→ Task directions
Copy out the lines below word for word, starting with the line that contains "What do you see at coordinates (963, 598)" and going on through the line that contains "animation is located".

__________________________________________________

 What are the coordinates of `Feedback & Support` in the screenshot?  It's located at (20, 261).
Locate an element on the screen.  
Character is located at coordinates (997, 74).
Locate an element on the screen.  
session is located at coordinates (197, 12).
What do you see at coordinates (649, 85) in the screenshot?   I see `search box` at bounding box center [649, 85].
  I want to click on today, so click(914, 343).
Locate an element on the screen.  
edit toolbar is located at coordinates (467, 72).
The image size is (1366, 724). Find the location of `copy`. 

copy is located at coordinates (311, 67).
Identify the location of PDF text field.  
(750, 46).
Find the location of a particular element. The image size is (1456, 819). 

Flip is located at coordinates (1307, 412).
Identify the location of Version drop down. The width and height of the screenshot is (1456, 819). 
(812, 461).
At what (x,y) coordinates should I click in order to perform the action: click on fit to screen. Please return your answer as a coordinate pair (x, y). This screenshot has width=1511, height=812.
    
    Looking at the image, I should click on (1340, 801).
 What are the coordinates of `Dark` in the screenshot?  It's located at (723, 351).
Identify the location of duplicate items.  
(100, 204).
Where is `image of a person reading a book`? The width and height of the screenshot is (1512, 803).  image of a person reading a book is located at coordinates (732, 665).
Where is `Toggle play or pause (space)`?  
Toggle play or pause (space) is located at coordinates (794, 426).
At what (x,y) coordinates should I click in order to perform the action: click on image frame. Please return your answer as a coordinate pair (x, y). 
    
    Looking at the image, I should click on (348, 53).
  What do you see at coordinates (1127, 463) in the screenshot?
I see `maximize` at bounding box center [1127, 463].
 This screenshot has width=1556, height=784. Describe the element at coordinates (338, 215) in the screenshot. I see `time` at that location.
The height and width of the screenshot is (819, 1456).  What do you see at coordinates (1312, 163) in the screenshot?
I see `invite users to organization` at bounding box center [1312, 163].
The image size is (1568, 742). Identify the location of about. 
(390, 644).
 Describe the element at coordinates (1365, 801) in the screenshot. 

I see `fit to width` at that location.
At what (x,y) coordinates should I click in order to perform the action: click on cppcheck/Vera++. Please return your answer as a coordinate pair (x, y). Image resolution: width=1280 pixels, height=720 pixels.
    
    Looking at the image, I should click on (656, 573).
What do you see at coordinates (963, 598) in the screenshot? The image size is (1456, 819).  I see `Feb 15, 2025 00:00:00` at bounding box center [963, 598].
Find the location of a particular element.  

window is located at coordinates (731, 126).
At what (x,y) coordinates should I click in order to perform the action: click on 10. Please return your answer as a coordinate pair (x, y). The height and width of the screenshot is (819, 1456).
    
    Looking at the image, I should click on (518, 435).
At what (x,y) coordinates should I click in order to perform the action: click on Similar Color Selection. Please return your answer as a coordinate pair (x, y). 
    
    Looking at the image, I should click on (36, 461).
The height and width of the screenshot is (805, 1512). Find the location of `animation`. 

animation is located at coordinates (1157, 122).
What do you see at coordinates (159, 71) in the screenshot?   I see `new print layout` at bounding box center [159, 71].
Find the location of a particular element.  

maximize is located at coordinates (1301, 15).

__________________________________________________

→ The solution
What do you see at coordinates (963, 598) in the screenshot? The image size is (1456, 819).  I see `Feb 15, 2025 00:00:00` at bounding box center [963, 598].
Find the location of a particular element.  

window is located at coordinates (731, 126).
At what (x,y) coordinates should I click in order to perform the action: click on 10. Please return your answer as a coordinate pair (x, y). The height and width of the screenshot is (819, 1456).
    
    Looking at the image, I should click on (518, 435).
At what (x,y) coordinates should I click in order to perform the action: click on Similar Color Selection. Please return your answer as a coordinate pair (x, y). 
    
    Looking at the image, I should click on (36, 461).
The height and width of the screenshot is (805, 1512). Find the location of `animation`. 

animation is located at coordinates (1157, 122).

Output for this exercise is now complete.